◆ COMPLETE THE FOLLOWING ◆
- 1) Repeat word for word the part of the passage on complaints under the Act that runs from "In accordance with" to "decisions to NCAT.".
- 2) Translate this sentence from the passage on complaints under the Act into Spanish: "It is important that those sections are read together."
- 3) Go on with the passage on accepting or declining complaints under the Act, starting right after its last sentence.

** Start of TEXT TO READ **

In accordance with normal provisions of administrative law, certain of the decisions of the President under the Act can be referred to NCAT, others to the Supreme Court. I do not propose to canvass, nor is it appropriate for me to give an opinion on, the circumstances of referral of Board decisions to NCAT.

The Bill is primarily concerned with the decision to accept or decline a complaint. That is, each complaint must be considered, to determine whether it is to be accepted or declined. This brings in consideration of ss 89B and 92 of the Act. It is important that those sections are read together. Section 89B applies at the beginning, on lodgement of the complaint. Section 92 applies at any time after lodgement, during the investigation of the complaint. Clearly, s 89B is prior to any investigation, the sort of investigation which would be necessary to determine some of the matters proposed to be inserted into s 89B, such as whether a complaint has “substance”. Rather, s 89B applies to matters that could be said to be “apparent on the face of the complaint”, such as there is no contravention of the Act made out, or the time since the asserted event occurred. I will return to other possibilities for s 89B momentarily.

** End of TEXT TO READ **
** Start of RECORDS SUPPLIED **

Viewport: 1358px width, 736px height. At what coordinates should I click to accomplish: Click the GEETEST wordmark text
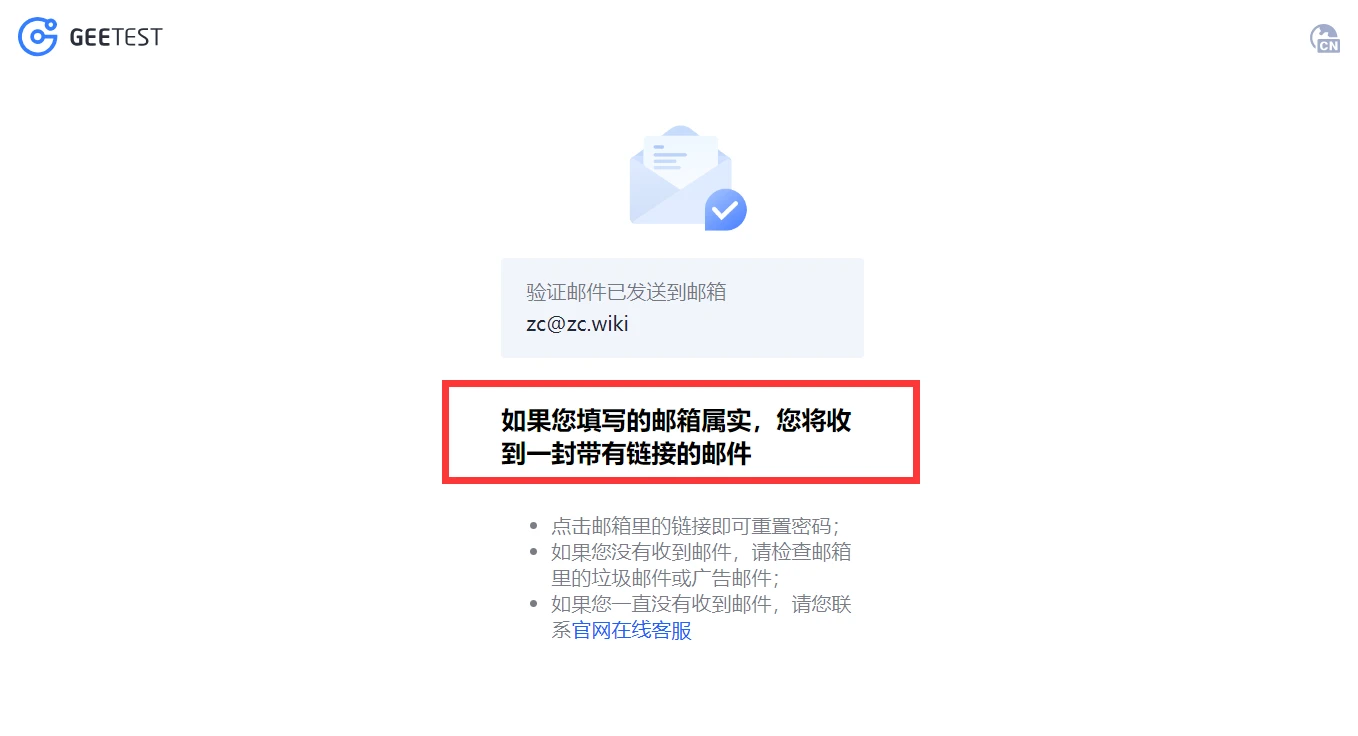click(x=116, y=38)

** End of RECORDS SUPPLIED **
** Start of RECORDS SUPPLIED **

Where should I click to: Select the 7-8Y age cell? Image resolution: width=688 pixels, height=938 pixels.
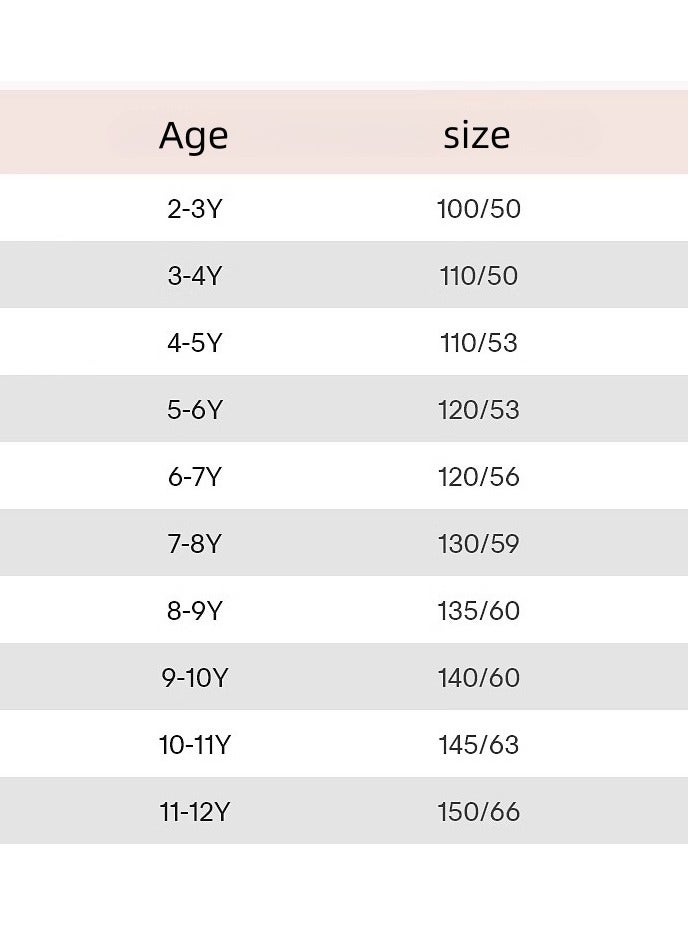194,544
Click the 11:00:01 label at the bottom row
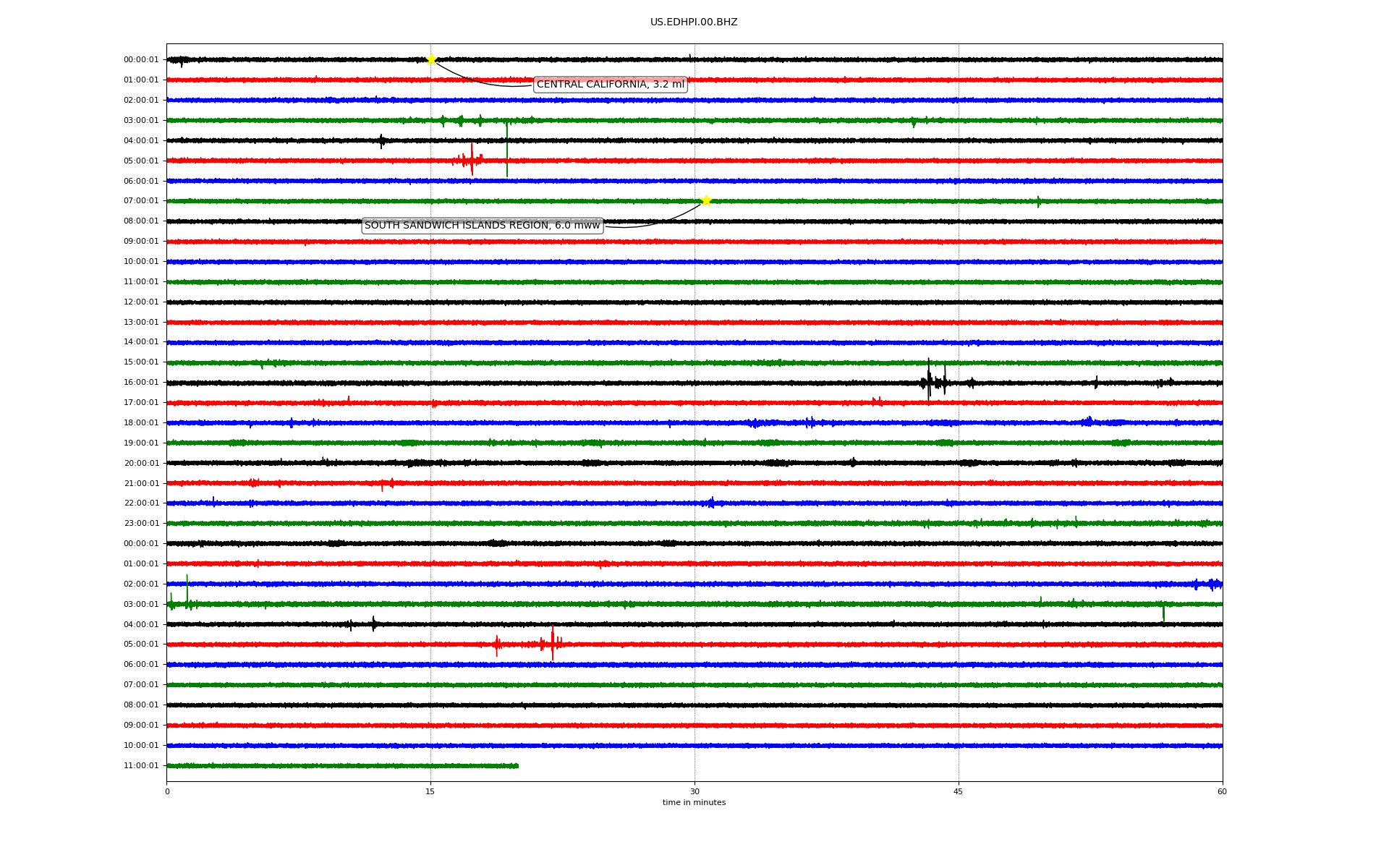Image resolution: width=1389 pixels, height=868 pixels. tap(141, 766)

** End of RECORDS SUPPLIED **

◆ ANSWERS GIVEN ◆
- 1)
In accordance with normal provisions of administrative law, certain of the decisions of the President under the Act can be referred to NCAT, others to the Supreme Court. I do not propose to canvass, nor is it appropriate for me to give an opinion on, the circumstances of referral of Board decisions to NCAT.

- 2) Es importante que esas secciones se lean conjuntamente.

- 3)
First, and importantly, I must emphasise the importance of maintaining a discretion on the part of the President, or the delegate, to make the relevant decision. Hopefully, it is not necessary to elaborate on the important distinctions between mandatory and discretionary decision making, nor the potential consequences of providing only specified limitations and considerations for decision making. In circumstances where the factors that are present cannot be anticipated, it is crucial that the discretion to determine whether a complaint be accepted or declined, at any stage of the process, be maintained.

I said that the two sections should be read together. That is because, in the present context, many of the matters sought to be introduced into s 89B are not able to be determined without investigation and are already provided for in s 92. Examples include a conclusion that there is a more appropriate remedy, or that the complaint has been dealt with, or should be dealt with, by another authority. I remind the Committee that s 92 provides for considerations such as the complaint being frivolous, vexatious, misconceived or lacking in substance and, importantly, for reasons of public interest or “any other reason”, to take no further action on the complaint, or part of the complaint. While such a decision must, on request of a party, be referred to NCAT, a party requires leave from NCAT to proceed to challenge such a decision.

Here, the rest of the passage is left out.